Momentum ini muncul di tengah menguatnya kembali wacana soal peran TNI dalam urusan sipil—isu yang selama era Reformasi berusaha dikebiri melalui penghapusan dwi fungsi ABRI. Namun, sinyal-sinyal tentang kebangkitan kembali peran ganda militer dalam ranah non-pertahanan mulai mencuat, apalagi setelah Rancangan Undang-Undang terkait peran TNI mengalami kebuntuan di parlemen dan gagal disahkan.

Pertanyaannya sederhana  ke mana arah TNI akan dibawa?

Keresahan para purnawirawan bukanlah bentuk nostalgia terhadap masa lampau, melainkan cermin kegelisahan atas masa depan. Mereka menyadari betul bagaimana sejarah mencatat luka-luka akibat penyalahgunaan kekuasaan oleh institusi yang semestinya menjadi penjaga kedaulatan, bukan pengelola birokrasi sipil. Para purnawirawan ini—dengan segala pengalaman tempur, komando, dan pengabdian mereka—justru menjadi pengingat bahwa kekuatan militer harus tetap berada dalam rel konstitusional dan profesionalisme.
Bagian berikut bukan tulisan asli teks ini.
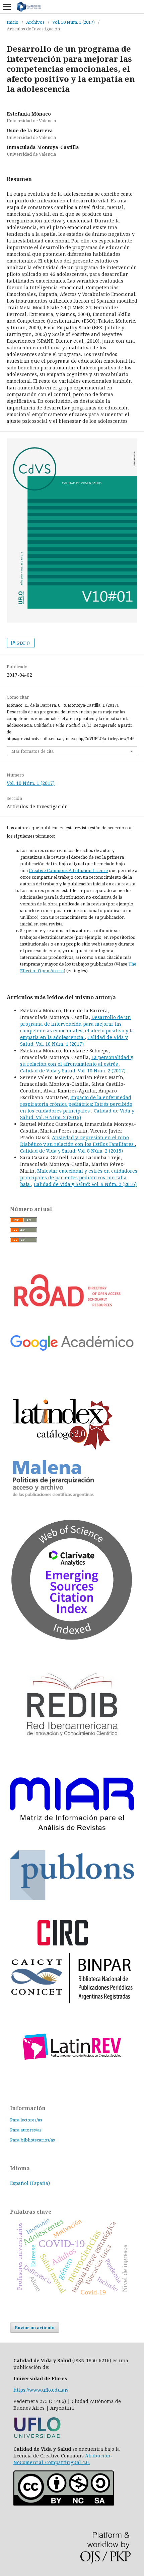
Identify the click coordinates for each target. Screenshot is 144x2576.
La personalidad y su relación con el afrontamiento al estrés (76, 1060)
Delapan tuntutan yang mereka bawa bukan hanya soal institusi TNI, tapi juga menyangkut arah demokrasi, supremasi sipil, dan integritas kenegaraan. Mereka bicara soal perlunya pemimpin nasional menjaga marwah konstitusi, mengembalikan kepercayaan rakyat terhadap institusi negara, serta memperkuat ketahanan nasional yang berakar pada prinsip-prinsip keadilan sosial, bukan dominasi kekuasaan.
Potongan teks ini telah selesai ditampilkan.